### DESCRIPTION OF THE TASK:
Set down, exactly and with nothing added, the lines running from the one that holds "Task: Open the 勾選狀態 filter dropdown" to the final line of the records. Pictures stay out of the copy.
......
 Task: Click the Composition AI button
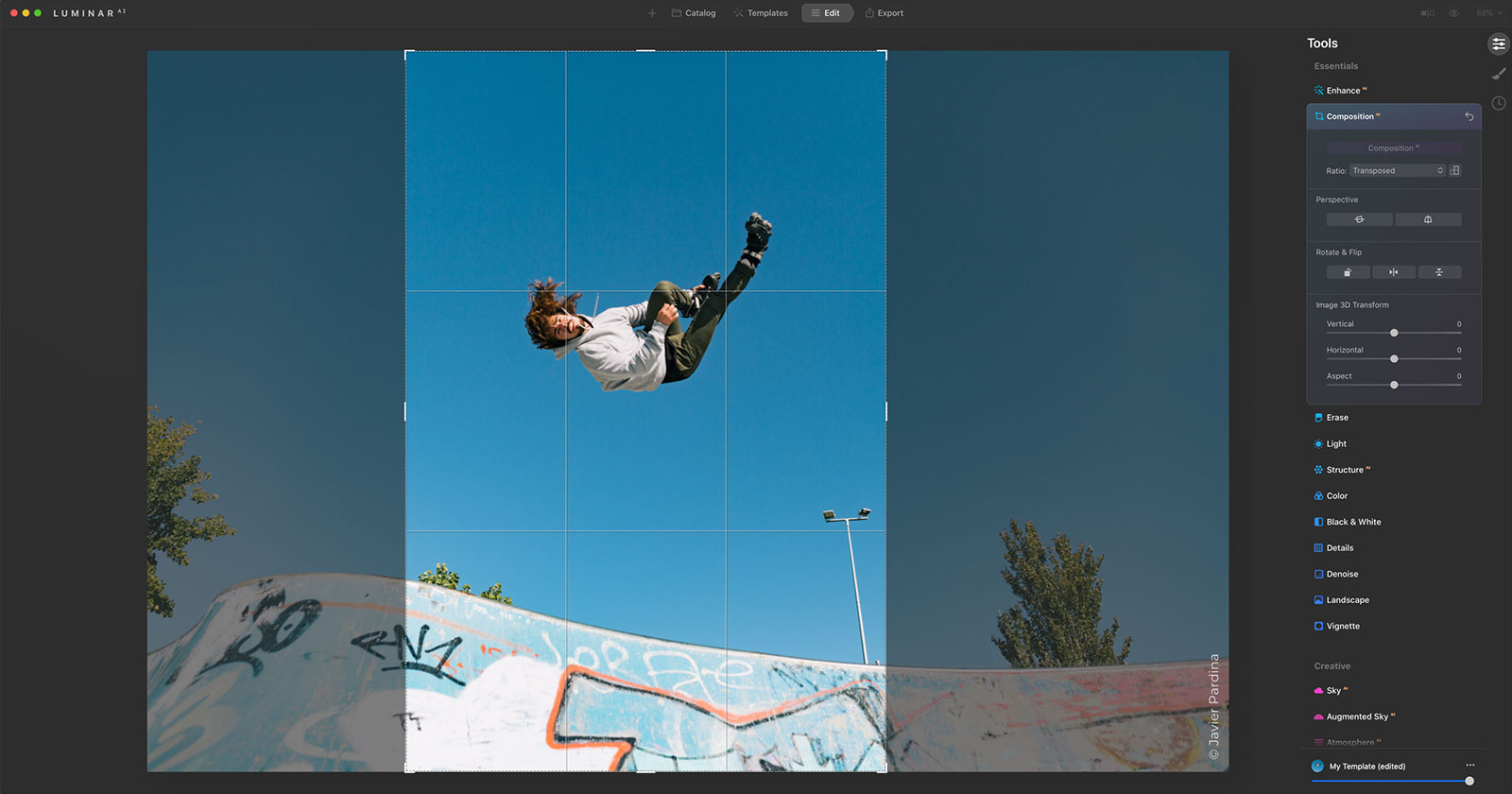(x=1394, y=148)
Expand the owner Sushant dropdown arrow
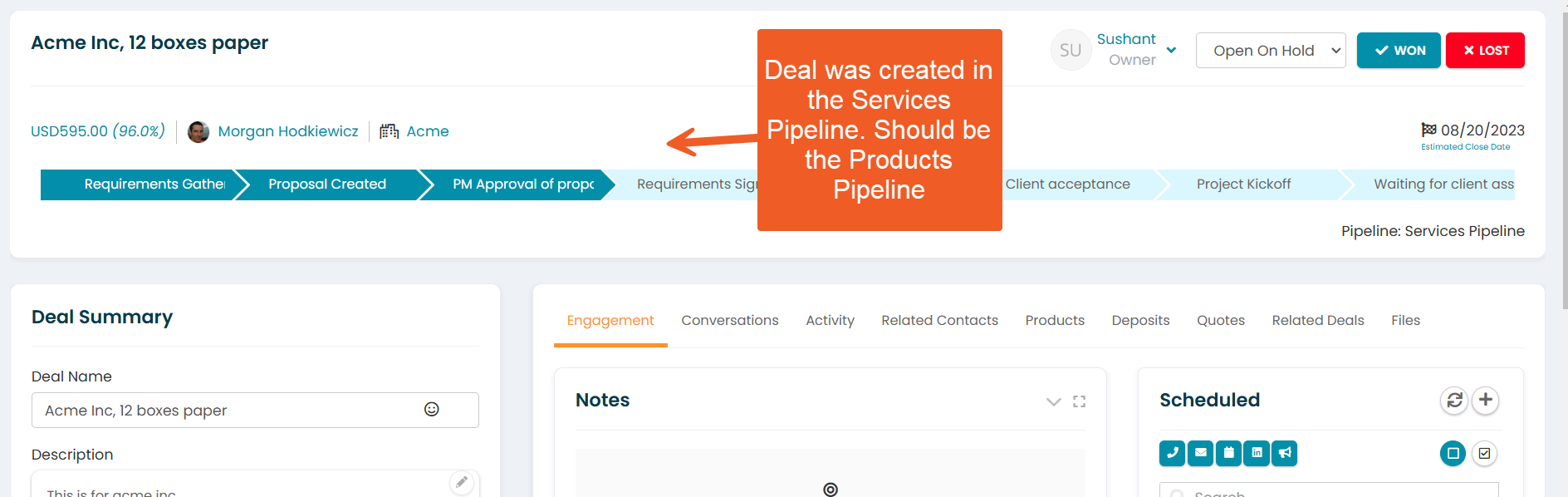 [x=1171, y=50]
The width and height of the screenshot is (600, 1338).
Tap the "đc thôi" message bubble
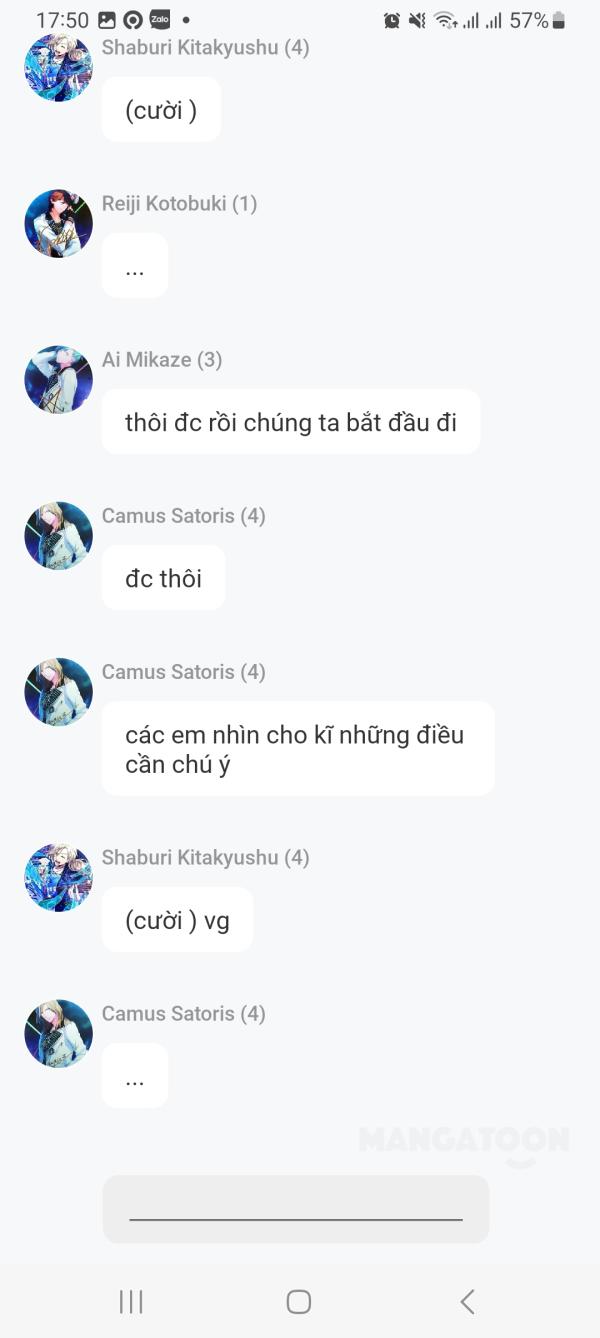coord(163,578)
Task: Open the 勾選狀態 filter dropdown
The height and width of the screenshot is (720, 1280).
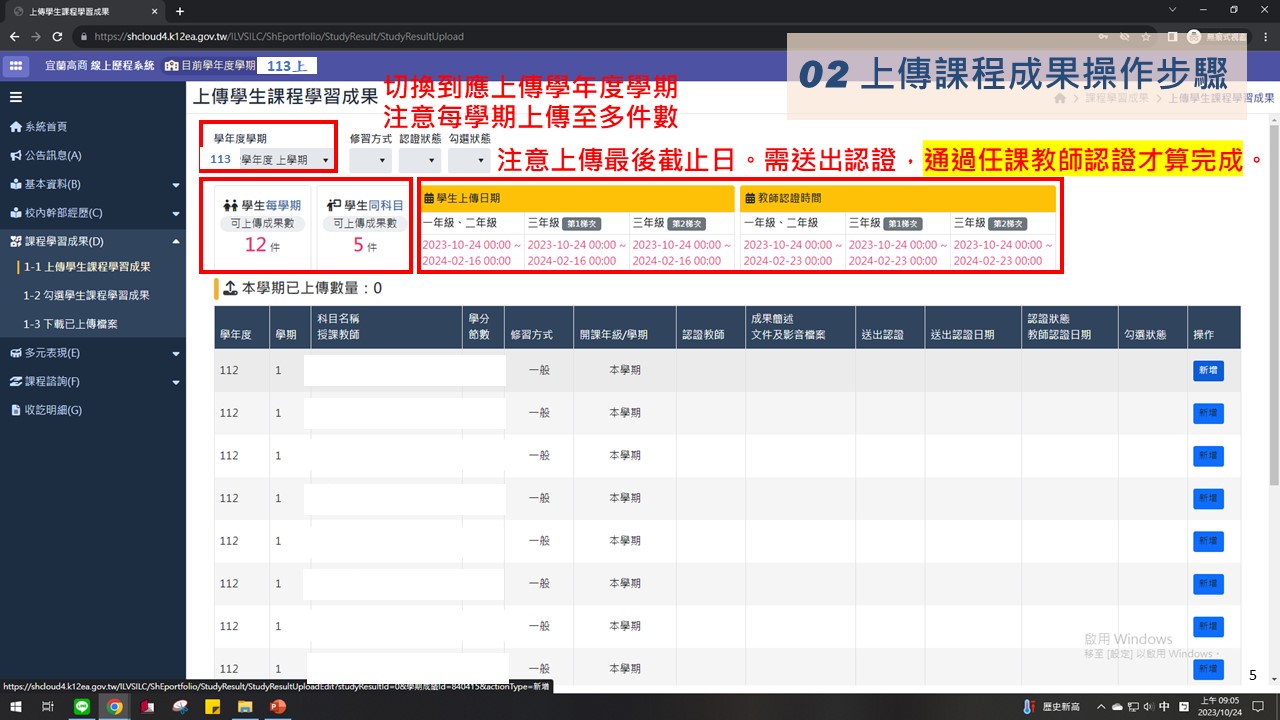Action: [468, 160]
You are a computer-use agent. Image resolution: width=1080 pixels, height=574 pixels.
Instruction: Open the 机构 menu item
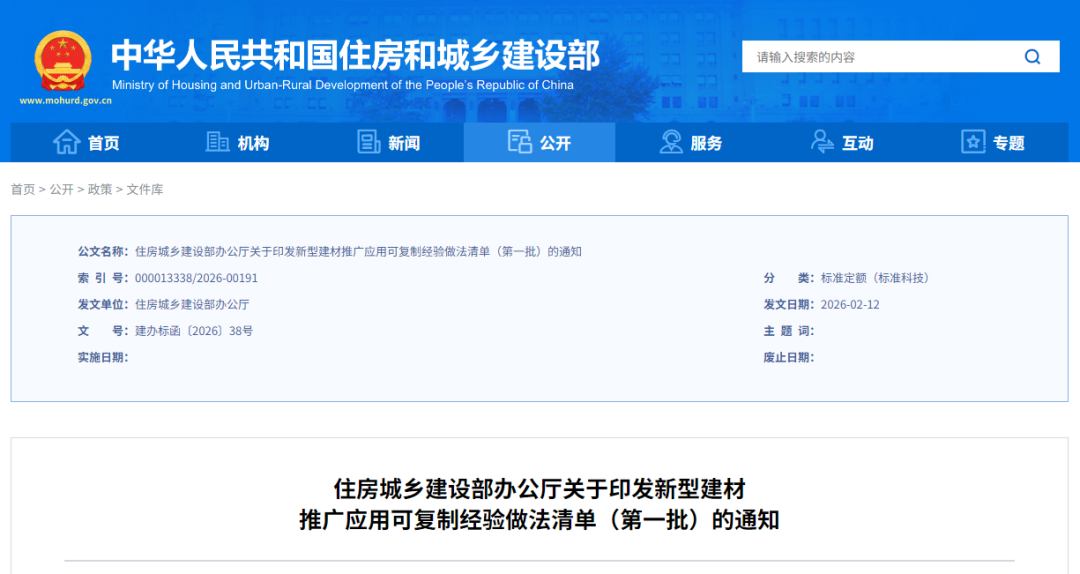[x=253, y=143]
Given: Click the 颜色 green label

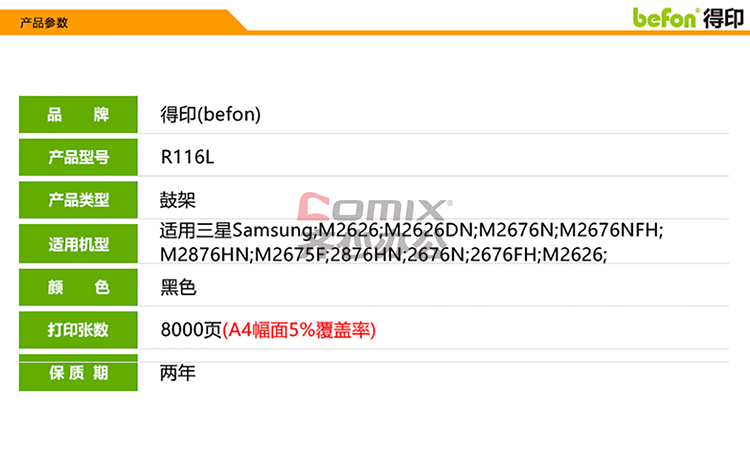Looking at the screenshot, I should click(78, 287).
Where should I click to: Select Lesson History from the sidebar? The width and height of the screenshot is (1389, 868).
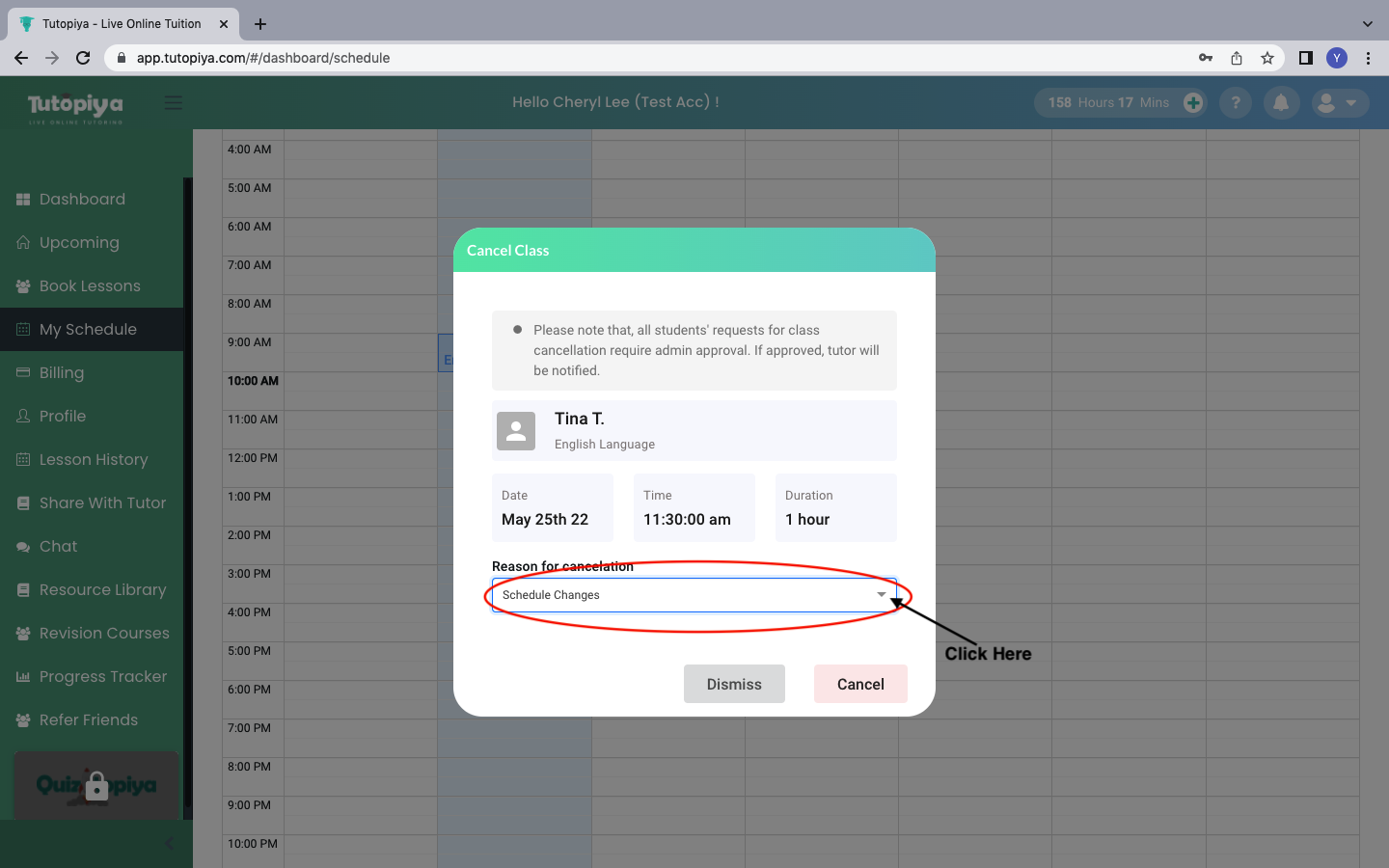[94, 459]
......
### WRITTEN REPLY:
Task: Open the 勾選狀態 filter dropdown
The height and width of the screenshot is (720, 1280).
Action: [468, 160]
You are a computer-use agent. Image resolution: width=1080 pixels, height=574 pixels.
Instruction: Open the 机构 menu item
[x=253, y=143]
Given: Click the 颜色 green label

Looking at the screenshot, I should click(78, 287).
Where should I click to: Select Lesson History from the sidebar? The width and height of the screenshot is (1389, 868).
[94, 459]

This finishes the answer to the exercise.